El fútbol cambió mucho con el paso del tiempo. La preparación no es la misma que hace 20 o 30 años atrás. Hoy por hoy el físico incluso parece ponerse por encima de la técnica, algo que antes que no sucedía de ninguna manera. De hecho, la alimentación de los profesionales ocupa un lugar trascendental, con lujos que actualmente no pueden darse.
Todo esto entró en escena por una curiosa revelación de Alberto Márcico horas atrás. El Beto, hijo futbolístico de Timoteo Griguol y con pasado en Boca, Gimnasia, Ferro y la Selección Argentina, recordó aquellas épocas. En diálogo con Perros de la Calle, en FM Urbana, repasó parte de su gran carrera.

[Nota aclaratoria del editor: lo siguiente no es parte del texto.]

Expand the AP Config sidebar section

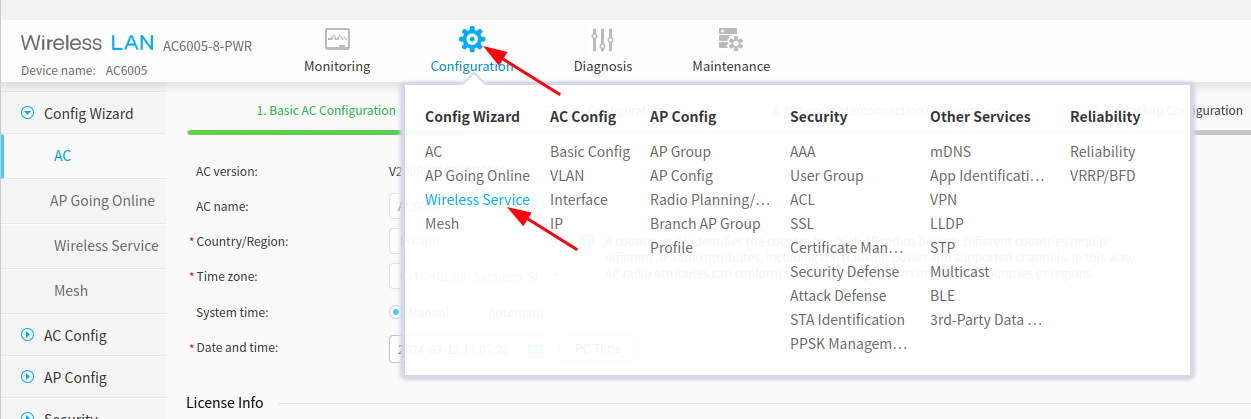[27, 378]
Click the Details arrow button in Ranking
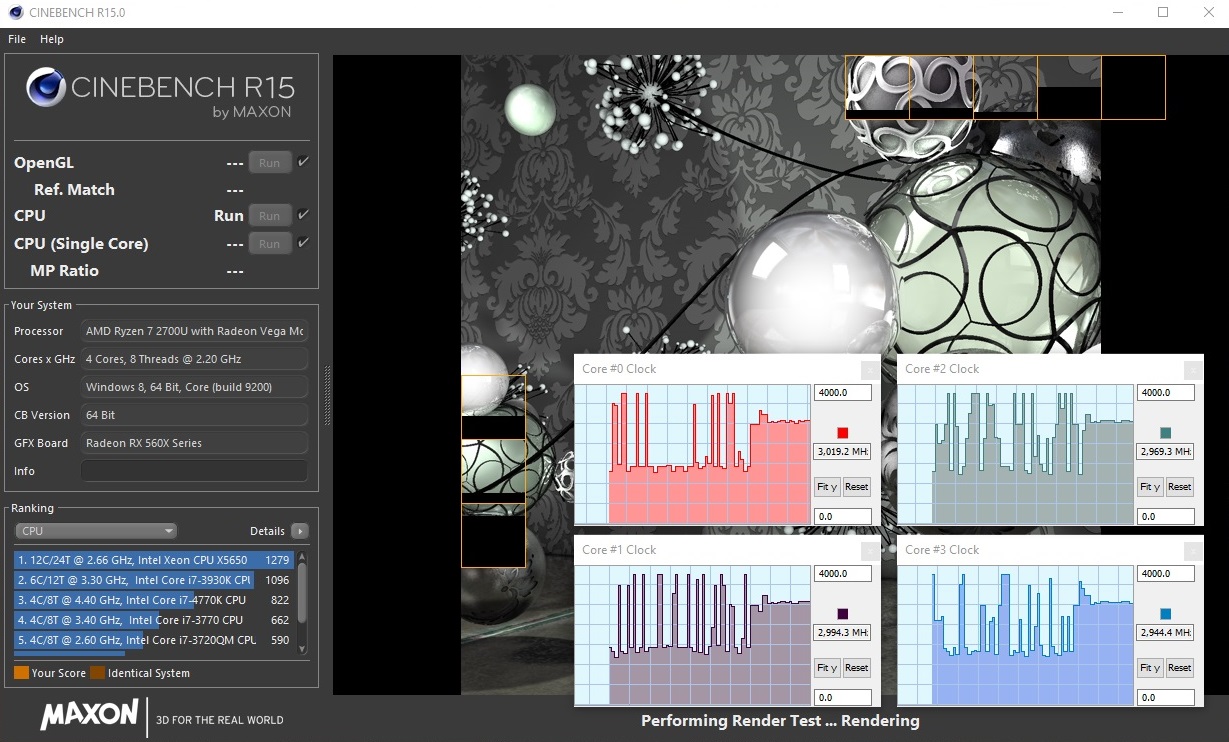1229x742 pixels. pos(299,531)
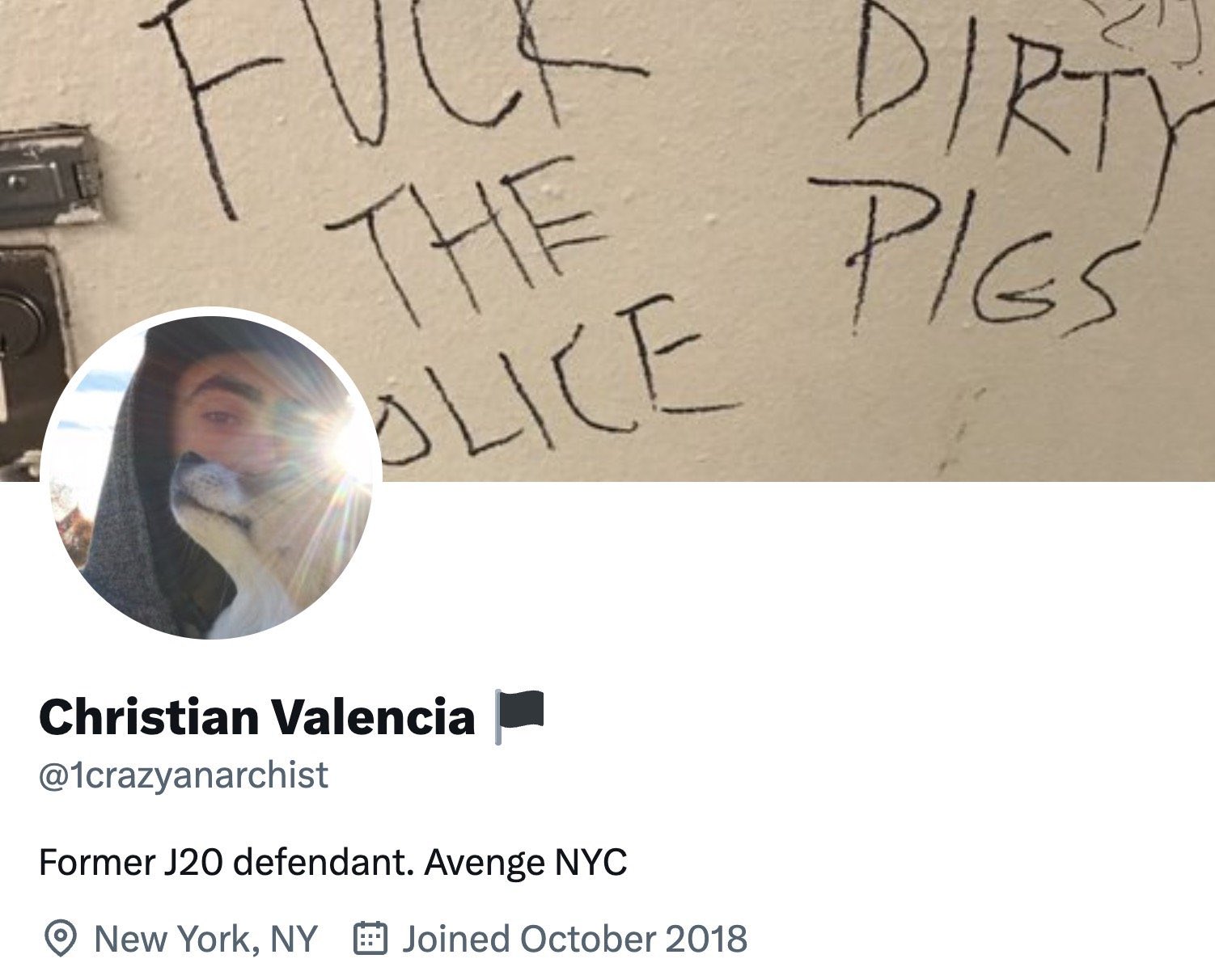Click the black flag emoji beside the name
The width and height of the screenshot is (1215, 980).
(519, 716)
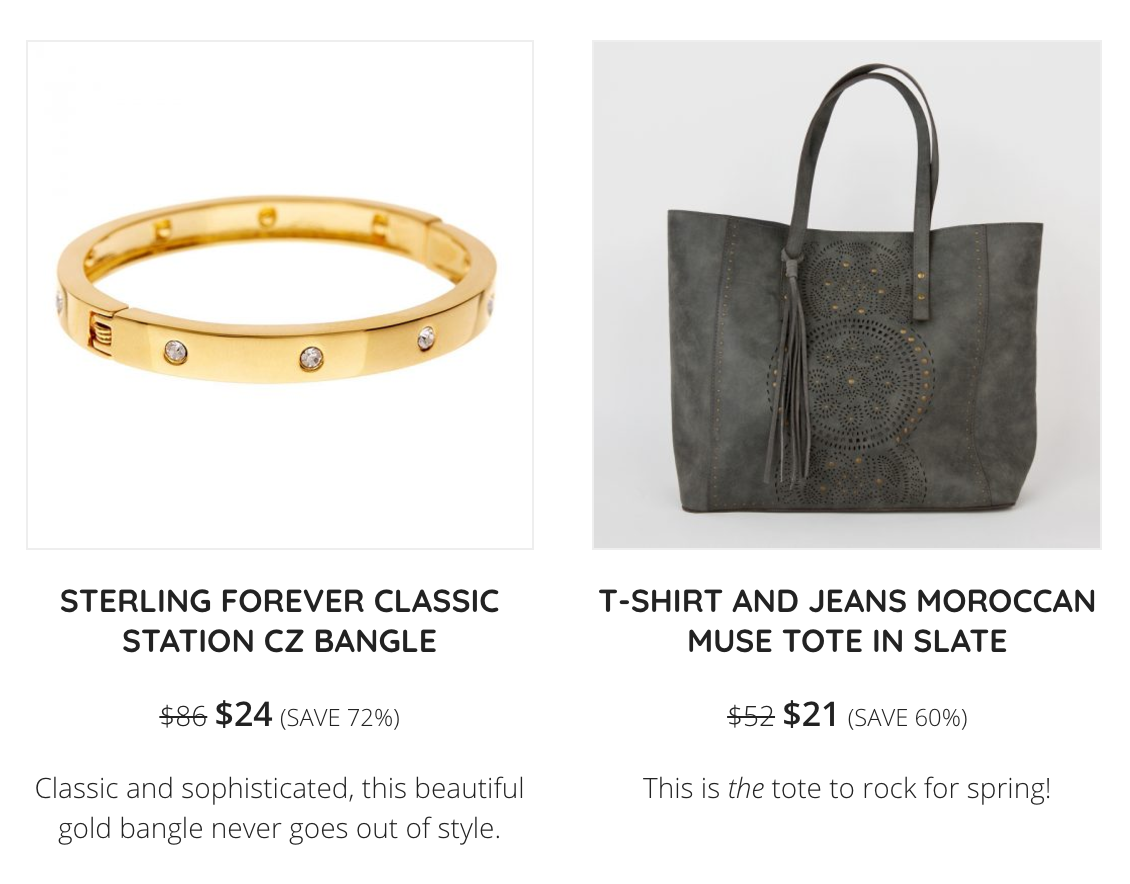Click the italic word 'the' in tote description
The height and width of the screenshot is (884, 1130).
tap(746, 788)
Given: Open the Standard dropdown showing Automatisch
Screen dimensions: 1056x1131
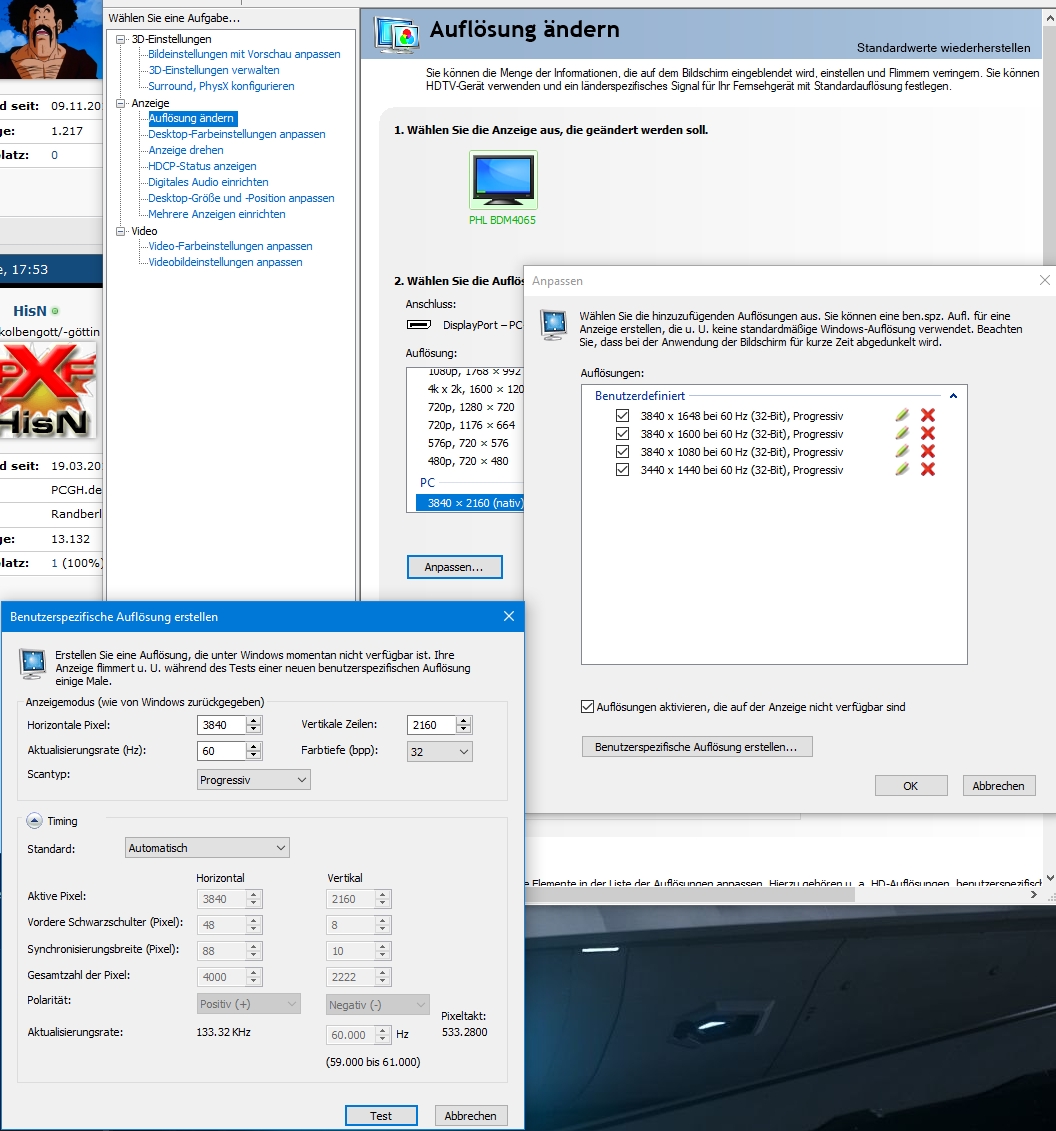Looking at the screenshot, I should pos(206,847).
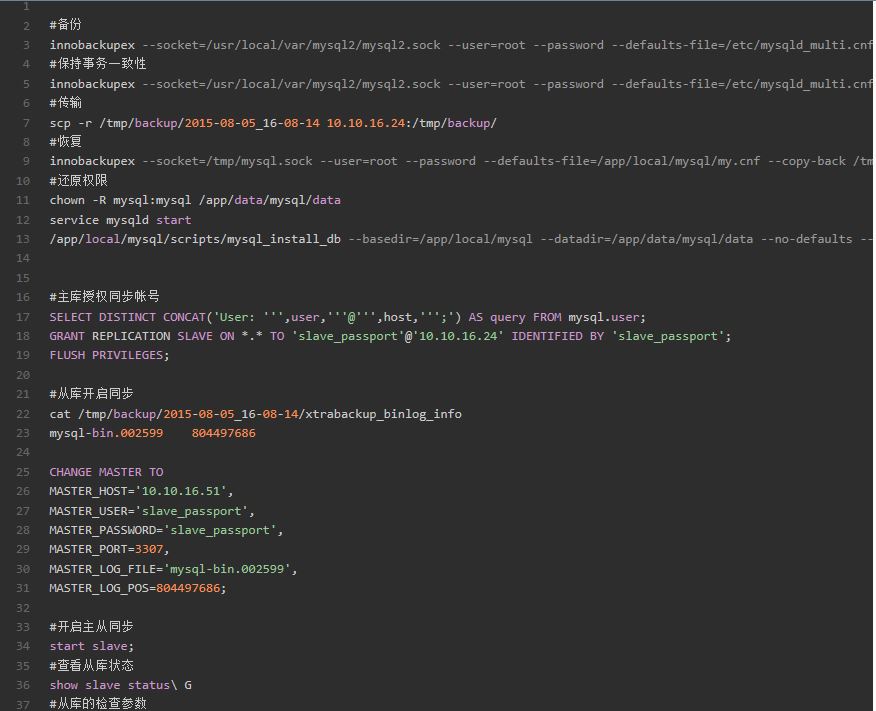Click 'GRANT REPLICATION SLAVE' statement

[x=130, y=336]
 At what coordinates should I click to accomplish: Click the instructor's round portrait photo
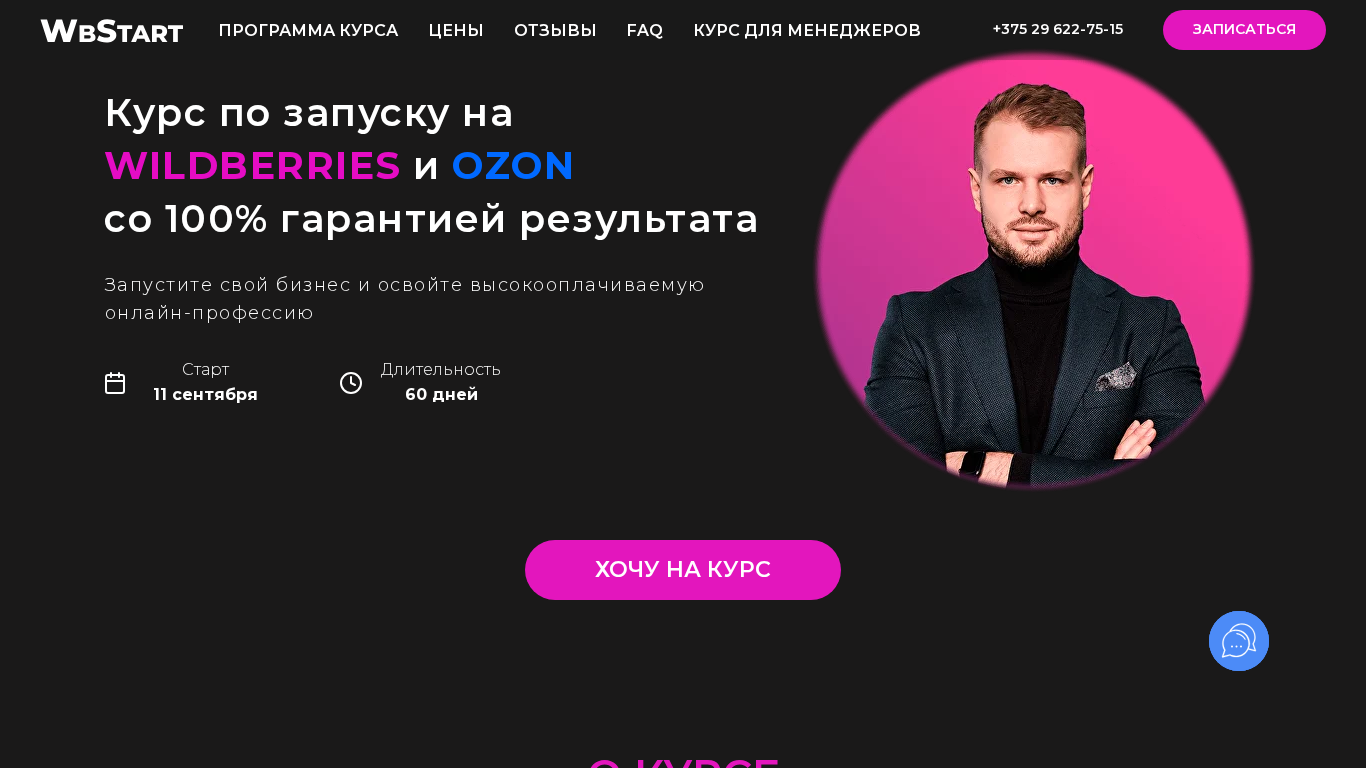click(x=1034, y=271)
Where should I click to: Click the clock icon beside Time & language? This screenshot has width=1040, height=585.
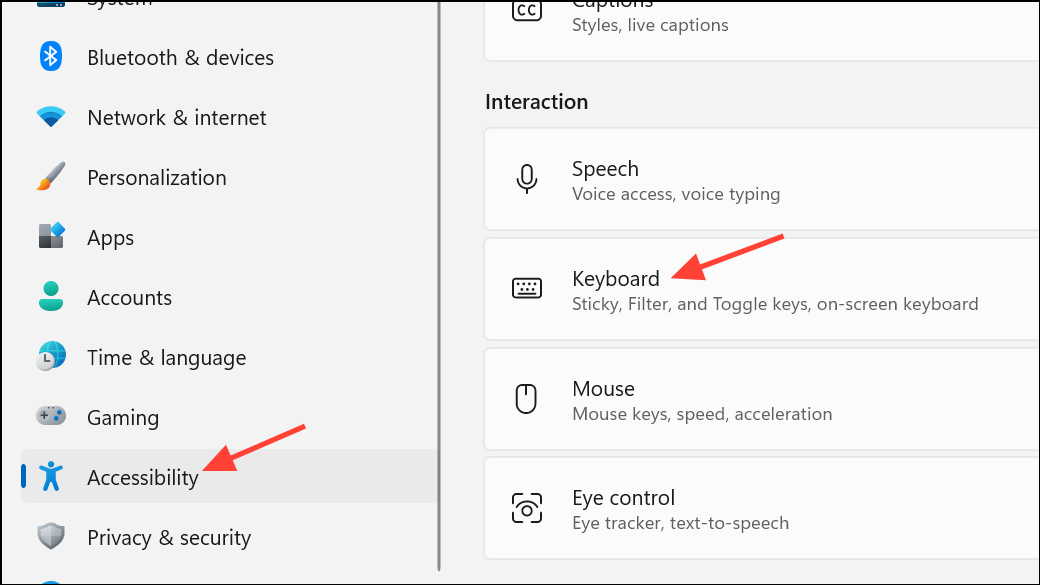[x=50, y=357]
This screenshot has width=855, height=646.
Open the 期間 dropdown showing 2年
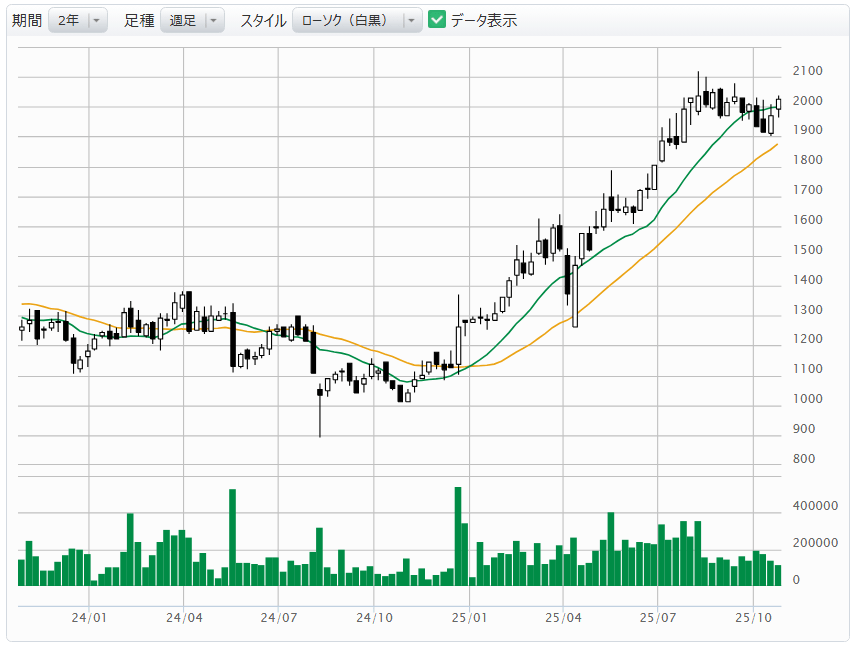coord(78,20)
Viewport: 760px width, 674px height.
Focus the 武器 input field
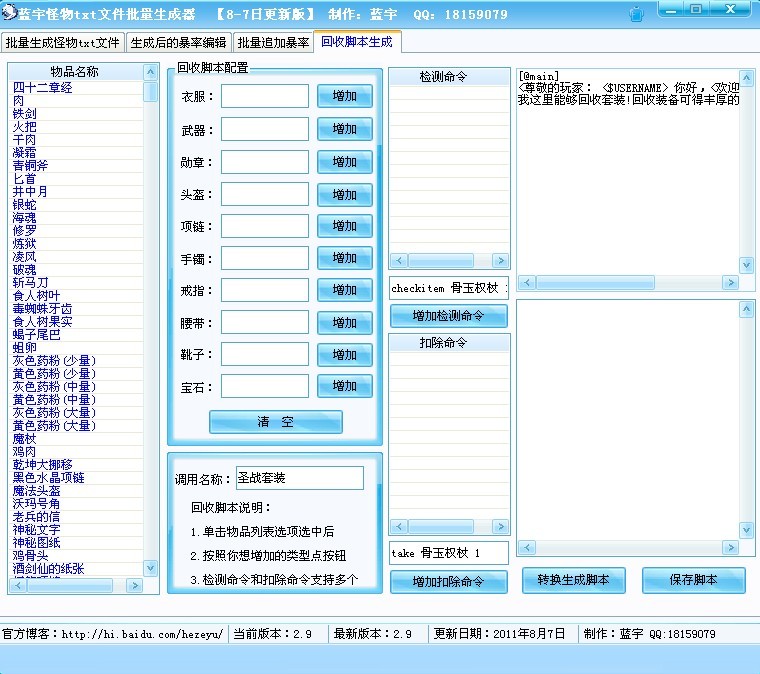pyautogui.click(x=264, y=129)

“Con Trossero jugué en la Selección Argentina. En el ´83 contra Brasil acá”, comenzó en cuanto a aquel 1-0 de la Copa América en cancha de River del equipo dirigido por Carlos Salvador Bilardo. Sin embargo, luego fue introducido en una adicción que lo llevó incluso a tener que internarse.
“Un adicto a la Coca Cola, sí”, reconoció el Beto. “Me limpiaron un poquito el estómago en Francia. Dos días internado estuve”, reconoció el Mágico en aquel paso por Toulouse. Pese a esto, lo más llamativo de todo es la tremenda cantidad de litros que tomaba por jornada. “Seis o siete litros por día. Ahora pasé a la Zero”, cerró entre risas.